The Indian government is set to announce a nationwide cybersecurity audit of critical government IT infrastructure in the coming days, with the process of selecting the agencies that will carry out the exercise entering its final stages.
A senior government official told Moneycontrol that the initiative is "at the final stages" and an announcement is expected "in a couple of days."
Documents reviewed by Moneycontrol show that NIC Services Inc. (NICSI), an organisation under the IT ministry,has completed the technical evaluation of bids, shortlisted seven firms for the next stage of the process, and currently financial evaluation is underway.

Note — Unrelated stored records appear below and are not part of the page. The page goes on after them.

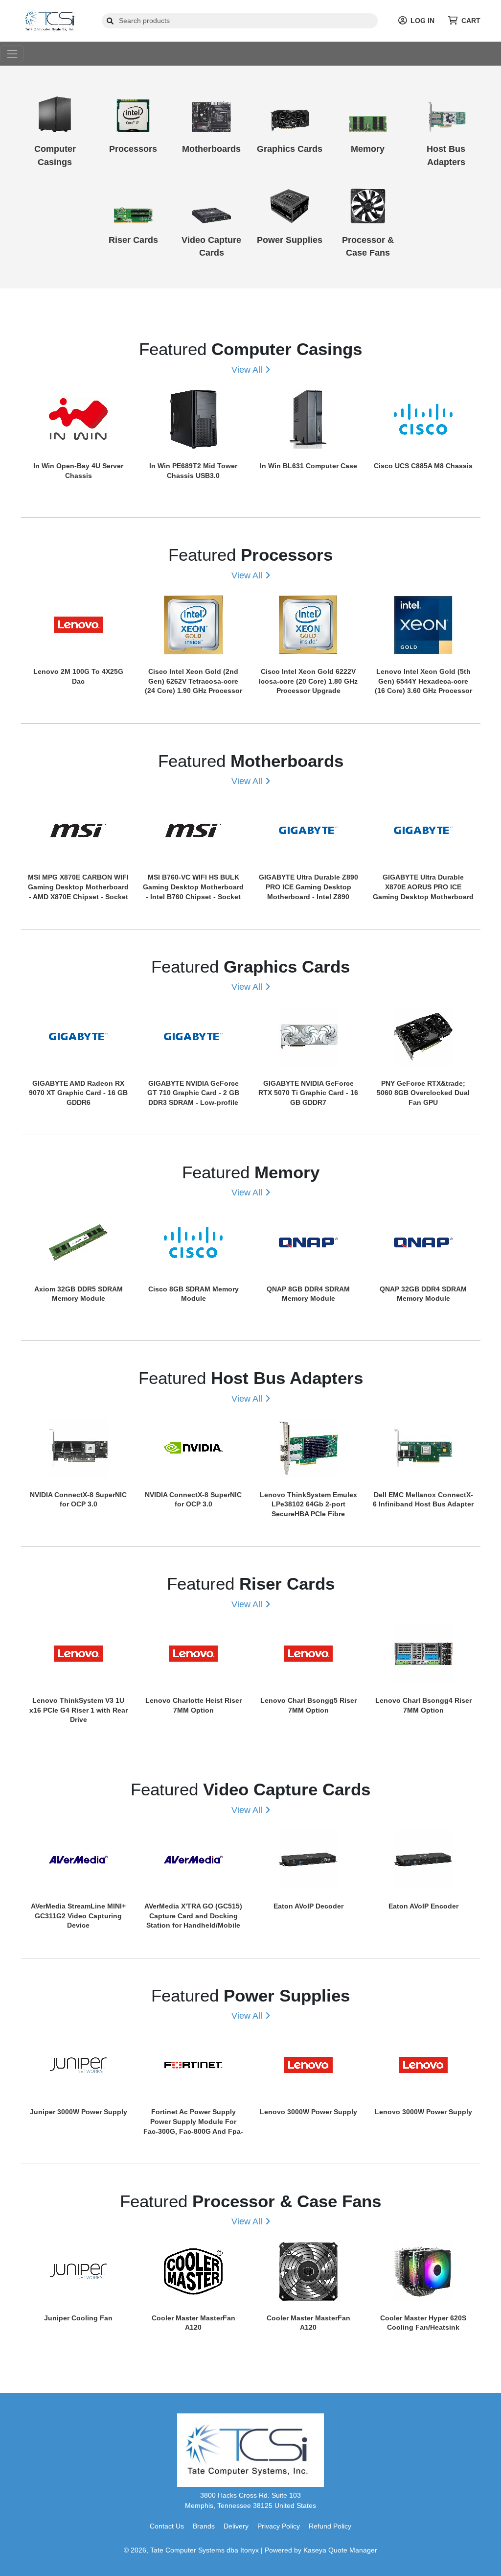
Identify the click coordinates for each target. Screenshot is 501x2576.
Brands (204, 2526)
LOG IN (422, 20)
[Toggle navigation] (12, 53)
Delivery (236, 2526)
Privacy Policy (278, 2526)
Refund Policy (330, 2526)
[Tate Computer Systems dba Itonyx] (51, 20)
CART (470, 20)
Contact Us (167, 2526)
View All (246, 370)
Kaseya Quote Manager (340, 2550)
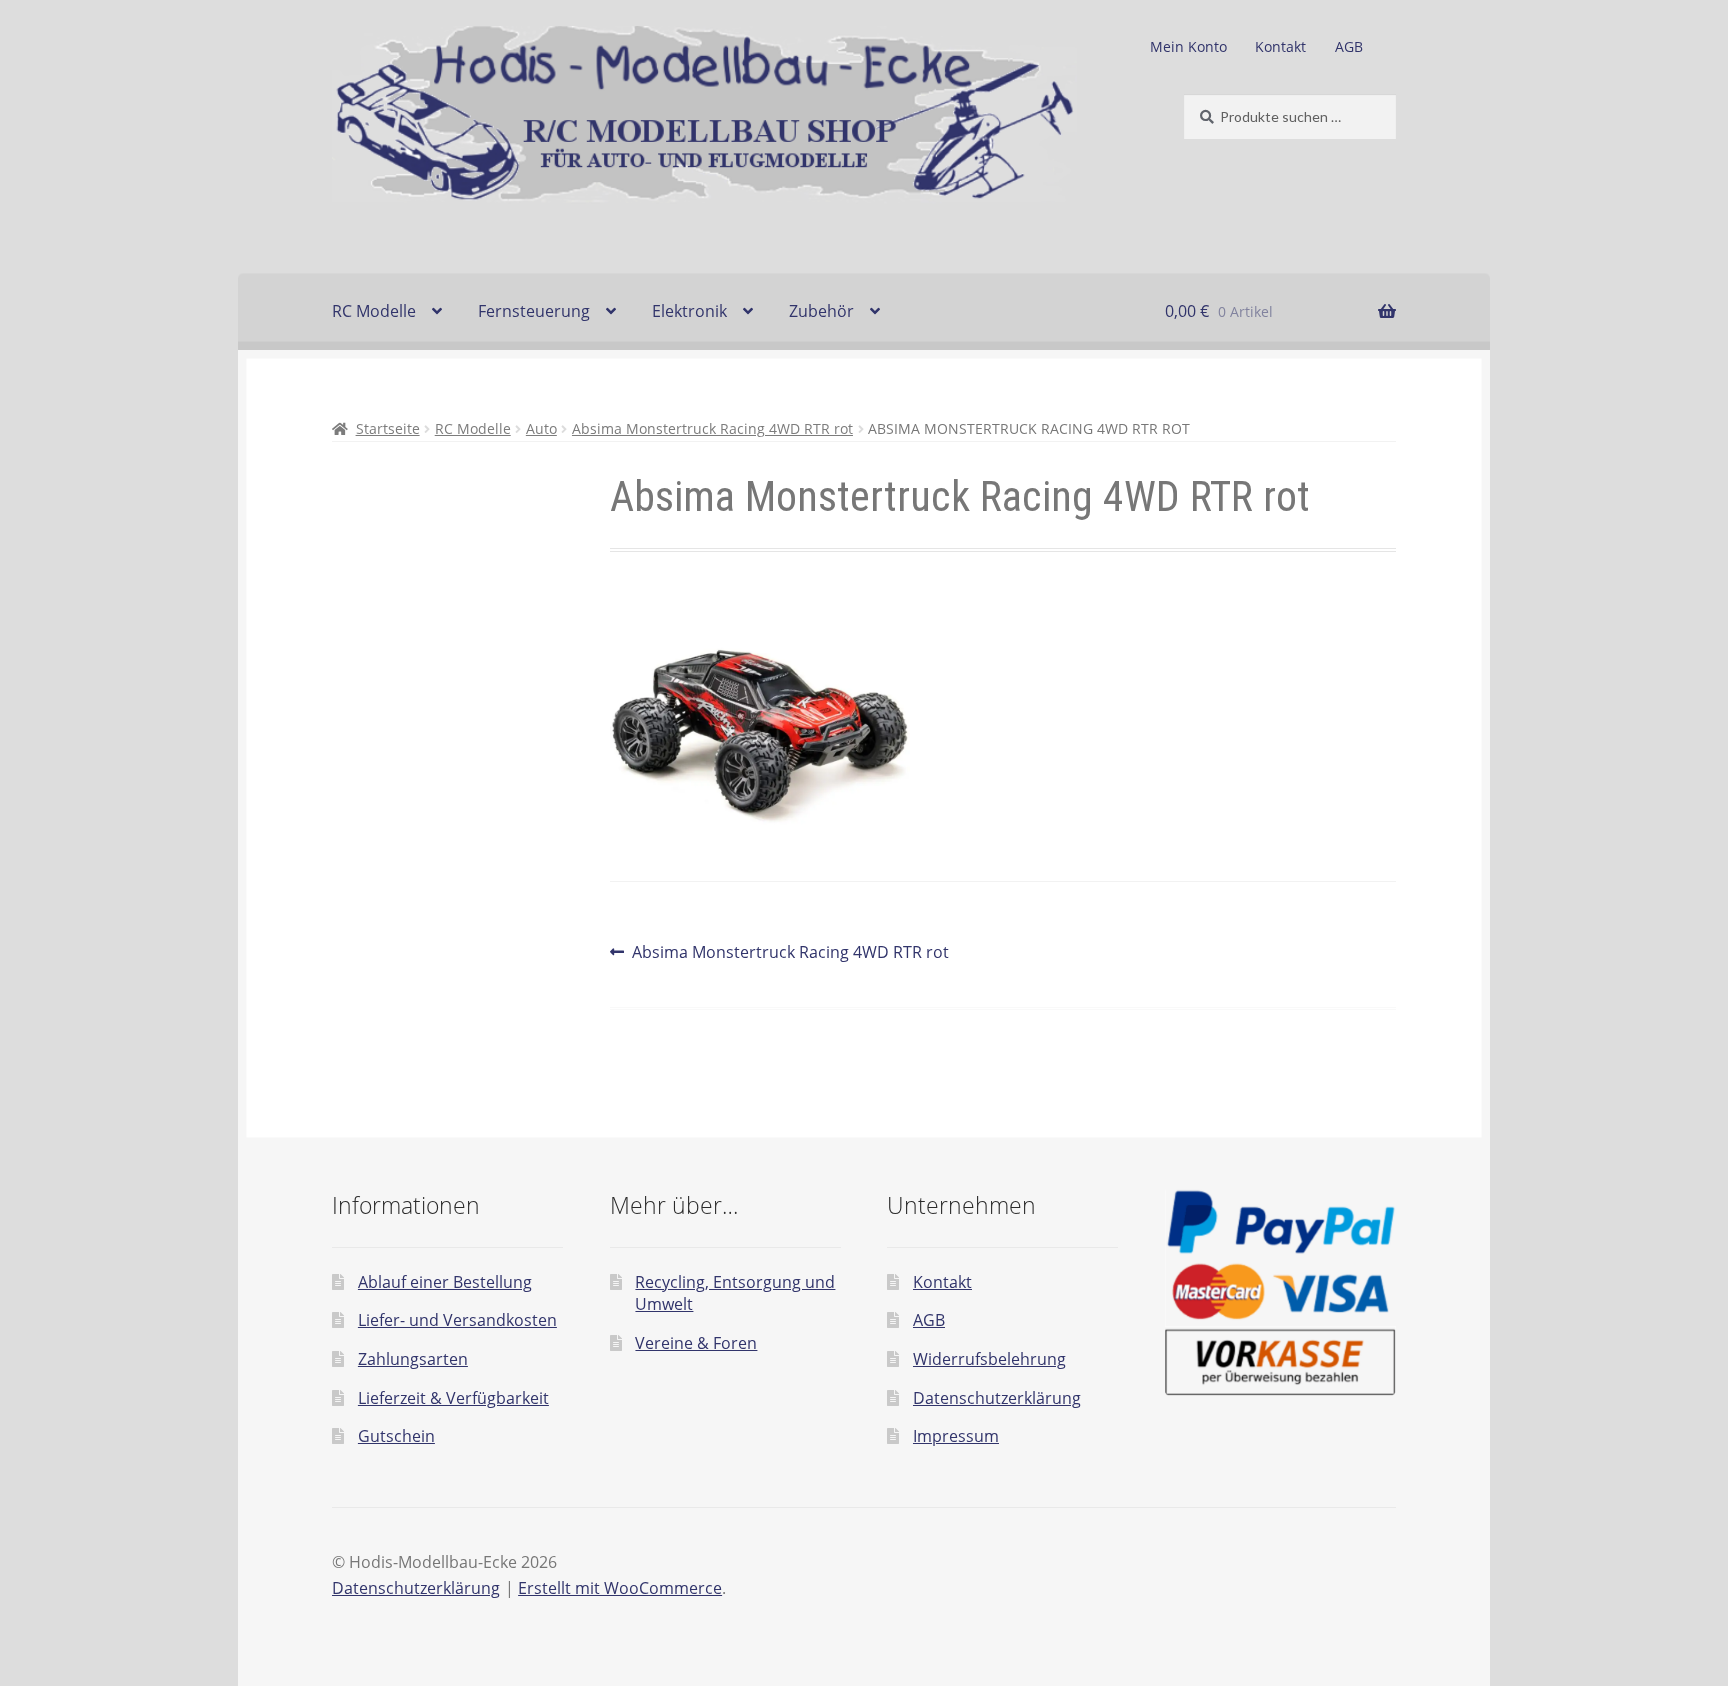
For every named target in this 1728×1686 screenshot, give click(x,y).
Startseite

Records show that a government committee found that Qseap Infotech Pvt. Ltd., Ernst and Young LLP, AAA Technologies Ltd., AKS Information Technology Services Pvt. Ltd., KPMG, Deloitte Touche Tohmatsu India LLP and SecureyeS Techno Services Pvt. Ltd. had qualified at the "Eligibility & Technical compliance stage".
"The Committee recommends that the following bidders are qualified in the Eligibility & Technical compliance stage," the report said.

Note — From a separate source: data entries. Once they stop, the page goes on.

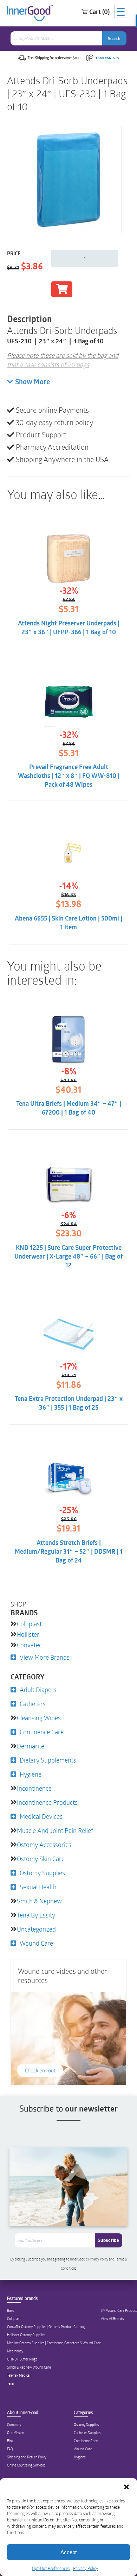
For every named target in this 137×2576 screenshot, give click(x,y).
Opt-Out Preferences (51, 2568)
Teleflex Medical (18, 2375)
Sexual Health (38, 1887)
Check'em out (40, 2070)
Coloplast (29, 1624)
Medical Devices (41, 1816)
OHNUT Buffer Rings (22, 2359)
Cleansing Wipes (39, 1718)
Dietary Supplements (48, 1760)
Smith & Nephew (39, 1901)
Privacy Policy (85, 2568)
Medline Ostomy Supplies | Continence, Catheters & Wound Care (54, 2342)
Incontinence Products (47, 1802)
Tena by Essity (36, 1915)
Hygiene (30, 1774)
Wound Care (36, 1943)
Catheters (33, 1703)
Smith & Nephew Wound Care (29, 2367)
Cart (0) (99, 11)
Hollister (28, 1634)
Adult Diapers (38, 1689)
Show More (32, 382)
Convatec (29, 1645)
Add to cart (61, 289)
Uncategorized (36, 1929)
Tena (10, 2383)
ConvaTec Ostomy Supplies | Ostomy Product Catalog (46, 2326)
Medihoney (15, 2351)
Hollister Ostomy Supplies (26, 2334)
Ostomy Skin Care (41, 1858)
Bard (10, 2310)
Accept (68, 2552)
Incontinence (34, 1788)
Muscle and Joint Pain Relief (55, 1830)
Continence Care (42, 1732)
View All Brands (112, 2318)
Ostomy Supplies (42, 1873)
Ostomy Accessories (44, 1844)
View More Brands (45, 1657)
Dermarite (30, 1746)
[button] (126, 2486)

Two companies that had participated in the bidding process — Software Technology of India and STAQO Software Private Limited — failed to clear the technical stage.
Government noted that the "reasons of rejection have already been emailed to individual disqualified bidder" and provided a representation window before the financial bids are opened.
The shortlisted firms are expected to compete for empanelment as CERT-In-recognised auditors that will undertake what is likely to be one of the government's largest cybersecurity review exercises to date.
The initiative itself was first outlined in a Request for Empanelment floated by NICSI late 2025 for the "Comprehensive ICT Infrastructure Audit" of central ministries and departments, state governments, Union Territories, districts, and National and State Data Centres.
The tender envisages audits covering more than 60,000 ICT infrastructure nodes and approximately 40,000 data-centre nodes, including reviews of network configurations, security controls, cloud environments, vulnerability management practices and incident-response mechanisms.
The RFE had underscored the rationale behind the exercise, noting that "continuously evolving cyber threats have become a concern for the Government" and that government ICT infrastructure remains "one of the preferred targets of the malicious actors."
The upcoming security audit gains significance with the ongoing controversy regarding the Central Board of Secondary Education's online marksheet evaluation platform which was (ethically) hacked by teenagers. The incident has raised questions on the security infrastructure of the country's digital systems.